:: Directions for this task ::
Whatever lies between the line with "Screen dimensions: 1132x721" and the end of the data, both included, must be copied exactly and without pictures.

:: The input ::
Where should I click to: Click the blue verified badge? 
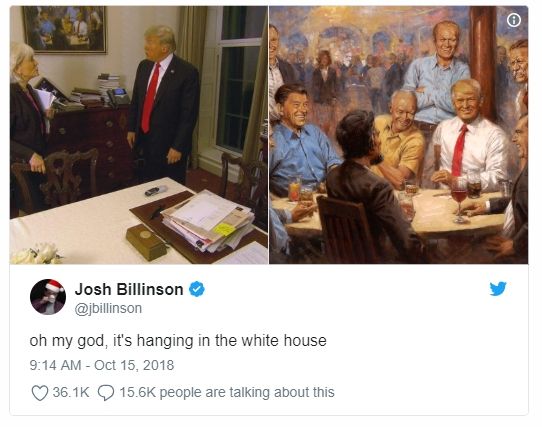coord(197,289)
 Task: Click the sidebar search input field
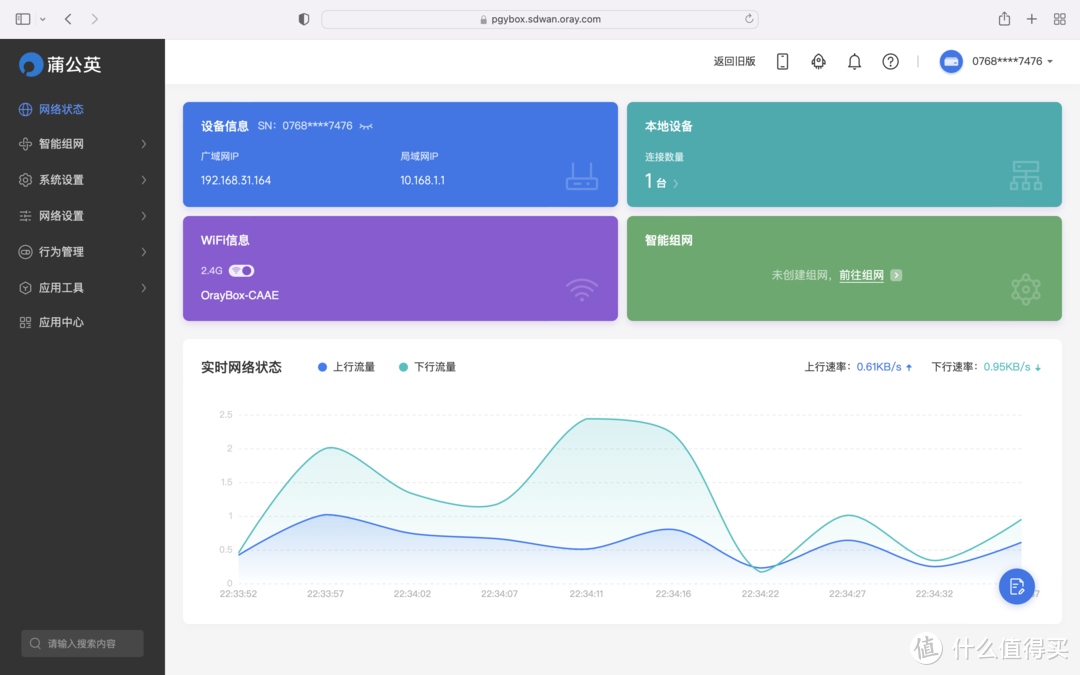(x=81, y=643)
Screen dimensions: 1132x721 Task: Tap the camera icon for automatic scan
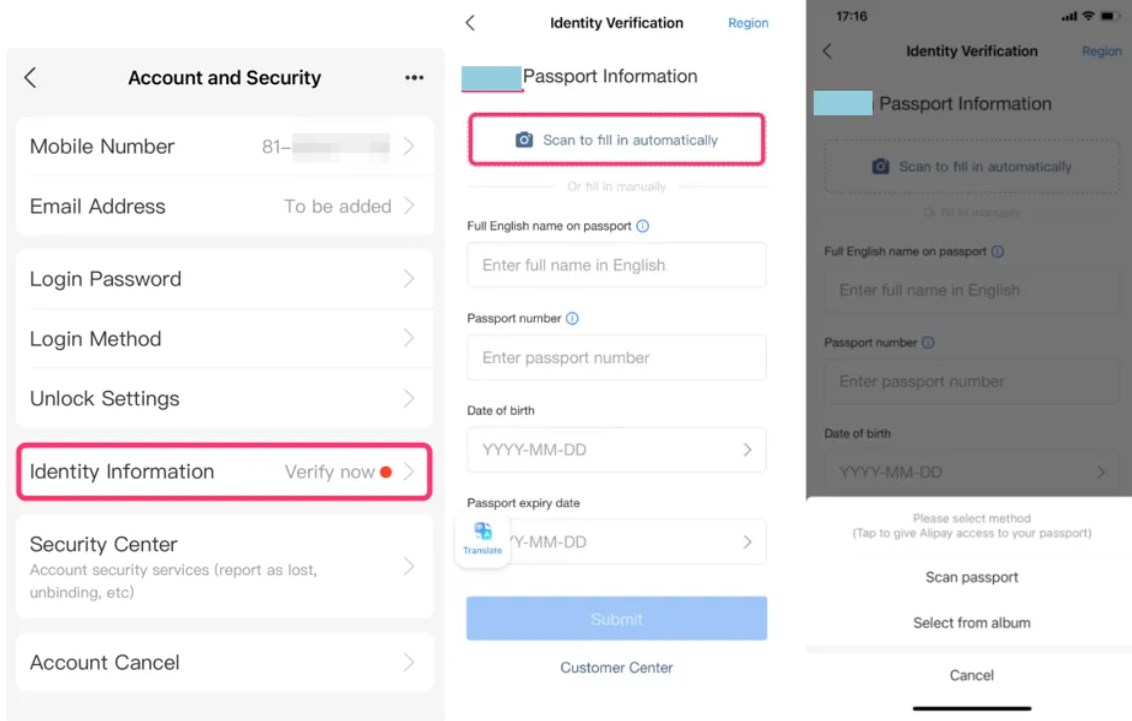tap(524, 139)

:: Answer section ::
Screen dimensions: 1132x721 Task: Tap the camera icon for automatic scan
tap(524, 139)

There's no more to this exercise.